■ REQUIRED WORK ■
Reproduce the records below exactly as given.

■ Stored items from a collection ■
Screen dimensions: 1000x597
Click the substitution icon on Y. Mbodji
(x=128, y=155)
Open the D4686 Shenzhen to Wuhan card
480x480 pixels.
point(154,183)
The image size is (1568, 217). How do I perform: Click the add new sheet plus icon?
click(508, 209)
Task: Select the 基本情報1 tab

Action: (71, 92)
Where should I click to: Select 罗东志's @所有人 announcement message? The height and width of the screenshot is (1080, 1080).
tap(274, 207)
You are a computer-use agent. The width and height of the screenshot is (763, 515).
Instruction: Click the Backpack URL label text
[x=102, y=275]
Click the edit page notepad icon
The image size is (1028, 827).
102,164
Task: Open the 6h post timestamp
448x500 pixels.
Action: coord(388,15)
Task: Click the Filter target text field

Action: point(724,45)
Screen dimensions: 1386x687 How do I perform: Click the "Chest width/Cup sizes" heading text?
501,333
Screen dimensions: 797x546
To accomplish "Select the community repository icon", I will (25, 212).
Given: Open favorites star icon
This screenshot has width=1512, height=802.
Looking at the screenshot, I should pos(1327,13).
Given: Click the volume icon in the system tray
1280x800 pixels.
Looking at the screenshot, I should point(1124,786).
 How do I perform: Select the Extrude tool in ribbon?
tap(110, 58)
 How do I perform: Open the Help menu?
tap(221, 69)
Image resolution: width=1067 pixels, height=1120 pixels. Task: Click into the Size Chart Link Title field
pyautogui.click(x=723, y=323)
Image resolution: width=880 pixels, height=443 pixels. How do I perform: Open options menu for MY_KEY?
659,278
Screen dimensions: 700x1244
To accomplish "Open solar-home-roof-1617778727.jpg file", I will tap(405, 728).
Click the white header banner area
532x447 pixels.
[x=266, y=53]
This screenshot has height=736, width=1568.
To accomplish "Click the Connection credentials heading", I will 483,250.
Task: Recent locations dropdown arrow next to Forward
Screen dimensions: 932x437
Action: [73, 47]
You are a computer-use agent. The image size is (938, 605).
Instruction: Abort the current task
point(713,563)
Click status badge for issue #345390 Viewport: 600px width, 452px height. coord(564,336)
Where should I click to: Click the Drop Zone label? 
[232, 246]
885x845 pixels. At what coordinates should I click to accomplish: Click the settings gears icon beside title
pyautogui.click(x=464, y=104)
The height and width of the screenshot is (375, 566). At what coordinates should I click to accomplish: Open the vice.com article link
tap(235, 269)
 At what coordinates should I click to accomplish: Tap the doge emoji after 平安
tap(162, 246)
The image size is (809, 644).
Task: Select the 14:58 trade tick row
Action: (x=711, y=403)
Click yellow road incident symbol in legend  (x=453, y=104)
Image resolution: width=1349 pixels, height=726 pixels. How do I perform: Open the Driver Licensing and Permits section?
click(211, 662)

■ TASK SOLUTION ■
Screen dimensions: 1000x597
Click the substitution icon on Y. Mbodji
(x=128, y=155)
Open the D4686 Shenzhen to Wuhan card
480x480 pixels.
point(154,183)
The image size is (1568, 217). How do I perform: Click the add new sheet plus icon?
click(508, 209)
Task: Select the 基本情報1 tab

Action: (71, 92)
Where should I click to: Select 罗东志's @所有人 announcement message? The height and width of the screenshot is (1080, 1080).
tap(274, 207)
You are a computer-use agent. The width and height of the screenshot is (763, 515).
Instruction: Click the Backpack URL label text
[x=102, y=275]
Click the edit page notepad icon
The image size is (1028, 827).
102,164
Task: Open the 6h post timestamp
448x500 pixels.
Action: coord(388,15)
Task: Click the Filter target text field

Action: point(724,45)
Screen dimensions: 1386x687 How do I perform: Click the "Chest width/Cup sizes" heading text?
501,333
Screen dimensions: 797x546
To accomplish "Select the community repository icon", I will (25, 212).
Given: Open favorites star icon
This screenshot has width=1512, height=802.
Looking at the screenshot, I should pos(1327,13).
Given: Click the volume icon in the system tray
1280x800 pixels.
Looking at the screenshot, I should point(1124,786).
 How do I perform: Select the Extrude tool in ribbon?
tap(110, 58)
 How do I perform: Open the Help menu?
tap(221, 69)
Image resolution: width=1067 pixels, height=1120 pixels. Task: Click into the Size Chart Link Title field
pyautogui.click(x=723, y=323)
Image resolution: width=880 pixels, height=443 pixels. How do I perform: Open options menu for MY_KEY?
659,278
Screen dimensions: 700x1244
To accomplish "Open solar-home-roof-1617778727.jpg file", I will tap(405, 728).
Click the white header banner area
532x447 pixels.
[x=266, y=53]
This screenshot has height=736, width=1568.
To accomplish "Click the Connection credentials heading", I will 483,250.
Task: Recent locations dropdown arrow next to Forward
Screen dimensions: 932x437
Action: [73, 47]
You are a computer-use agent. The image size is (938, 605).
Instruction: Abort the current task
point(713,563)
Click status badge for issue #345390 Viewport: 600px width, 452px height. coord(564,336)
Where should I click to: Click the Drop Zone label? 
[232, 246]
885x845 pixels. At what coordinates should I click to accomplish: Click the settings gears icon beside title
pyautogui.click(x=464, y=104)
The height and width of the screenshot is (375, 566). At what coordinates should I click to accomplish: Open the vice.com article link
tap(235, 269)
 At what coordinates should I click to accomplish: Tap the doge emoji after 平安
tap(162, 246)
The image size is (809, 644).
Task: Select the 14:58 trade tick row
Action: (x=711, y=403)
Click yellow road incident symbol in legend  (x=453, y=104)
Image resolution: width=1349 pixels, height=726 pixels. How do I perform: Open the Driver Licensing and Permits section?
click(211, 662)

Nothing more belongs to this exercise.